O Papa recordou os intercâmbios entre os povos que tornaram o Mediterrâneo “berço de civilizações e mar transbordante de tesouros” e valorizou o ‘mare nostrum’ como espaço de encontro entre as religiões abraâmicas, entre o pensamento grego, latino e árabe, entre a ciência, a filosofia e o direito, e entre muitas outras realidades.
Um Mar que é encruzilhada entre Norte e Sul, entre Este e Oeste e concentra os desafios do mundo inteiro nas suas «cinco margens»: Norte de África, Médio Oriente, Mar Negro-Egeu, Balcãs e Europa latina, um verdadeiro “espelho do mundo que traz em si uma vocação global à fraternidade, única via para prevenir e superar a conflitualidade”, afirmou.
O Mediterrâneo deve ser um laboratório de paz, com “um pensamento que não é uniforme e ideológico, mas poliédrico e aderente à realidade; um pensamento vital, aberto e conciliador: um pensamento comunitário”, afirmou. “Quanto necessitamos dele no momento atual, quando nacionalismos antiquados e belicosos querem fazer cair o sonho da comunidade das nações! Mas lembremo-nos de que, com as armas, se faz a guerra, não a paz; e com a ganância de poder volta-se ao passado, não se constrói o futuro”.
O escândalo dos contrastes
Francisco levantou a sua voz na denúncia pelos mais desfavorecidos. “O ‘mare nostrum’ clama por justiça, com as suas margens que dum lado tresandam opulência, consumismo e desperdício, enquanto do outro há pobreza e precariedade”. E acrescentou que “também aqui o Mediterrâneo espelha o mundo, com o Sul que faz apelo ao Norte: tantos países em vias de desenvolvimento, atribulados por instabilidade, regimes, guerras e desertificação, que olham para os países que estão bem, num mundo globalizado onde estamos todos conectados, mas onde os desníveis nunca foram tão acentuados.”

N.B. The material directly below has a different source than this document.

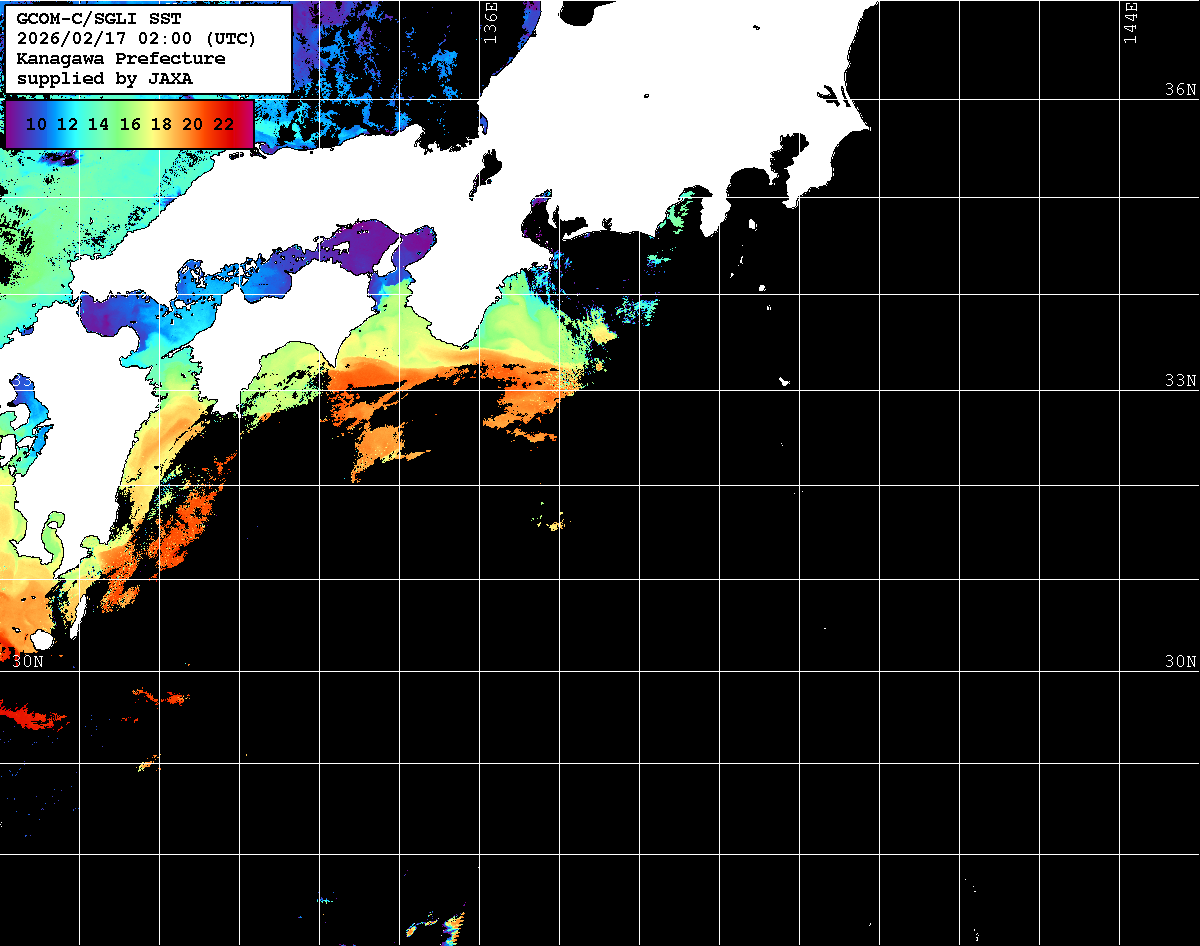Click the 30N label on right edge
This screenshot has width=1200, height=946.
[x=1180, y=661]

Neste contexto, “aqueles que se refugiam junto de nós não devem ser vistos como um peso a carregar: se os considerarmos irmãos, aparecer-nos-ão sobretudo como dons”. E contra a terrível chaga da exploração de seres humanos, “a solução não é rejeitar, mas assegurar, segundo as possibilidades de cada qual, um largo número de entradas legais e regulares, sustentáveis graças a um acolhimento equitativo por parte do continente europeu, no contexto duma colaboração com os países de origem. Pelo contrário, dizer «basta» é fechar os olhos; tentar agora «salvar-se a si mesmo» transformar-se-á em tragédia amanhã”, avisou.

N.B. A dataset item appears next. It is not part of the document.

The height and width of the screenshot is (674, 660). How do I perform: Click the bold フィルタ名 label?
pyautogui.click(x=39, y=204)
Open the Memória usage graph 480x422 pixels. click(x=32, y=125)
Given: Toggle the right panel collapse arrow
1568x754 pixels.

Acolher os pobres, tratá-los como irmãos e não escondê-los
A Igreja e a comunidade civil devem acolher e escutar os pobres “porque são rostos, não números”, sublinhou o Papa. “A mudança de ritmo das nossas comunidades consiste em tratá-los como irmãos, cujas histórias devemos conhecer, e não como problemas molestos; consiste em acolhê-los, não em escondê-los; em integrá-los, não em desembaraçar-se deles; em dar-lhes dignidade”.
Nesta cidade de Marselha, que é “uma grande porta que não pode ser fechada”, onde desembarcam milhares de migrantes e refugiados, “o mero empenho das instituições não basta; é preciso um sobressalto de consciência para dizer «não» à ilegalidade e «sim» à solidariedade, que não é uma gota no mar, mas o elemento indispensável para purificar as suas águas”, avisou Francisco. “Com efeito, o verdadeiro mal social não é tanto o crescimento dos problemas, como sobretudo a diminuição do cuidado que se lhes presta”
Jovens sem preconceitos nem retóricas fundamentalistas
Preocupado com as próximas gerações, o Papa propôs que as universidades mediterrânicas sejam “laboratórios de sonhos e estaleiros de construção de futuro, onde os jovens amadureçam encontrando-se, conhecendo-se e descobrindo culturas e contextos simultaneamente vizinhos e diversos”. O objetivo de Francisco é “abater os preconceitos, curar as feridas e evitar retóricas fundamentalistas”, permitindo assim aos jovens uma formação orientada para “fraternizar e abrir portas inesperadas de diálogo”.
Este desafio prioritário “diz respeito a todas as idades educativas: já desde criança, «misturando-se» com as outras, podem-se superar muitas barreiras e preconceitos, desenvolvendo a própria identidade no contexto dum enriquecimento mútuo”, propôs o Santo Padre. “Para isso bem pode contribuir a Igreja, colocando ao serviço as suas redes de formação e dando vida a uma «criatividade da fraternidade»”, a par de uma "teologia mediterrânica, que desenvolva um pensamento aderente à realidade, «casa» do humano e não apenas do dado técnico, capaz de unir as gerações ligando memória e futuro, e de promover com originalidade o caminho ecuménico entre os cristãos e o diálogo entre crentes de diferentes religiões”.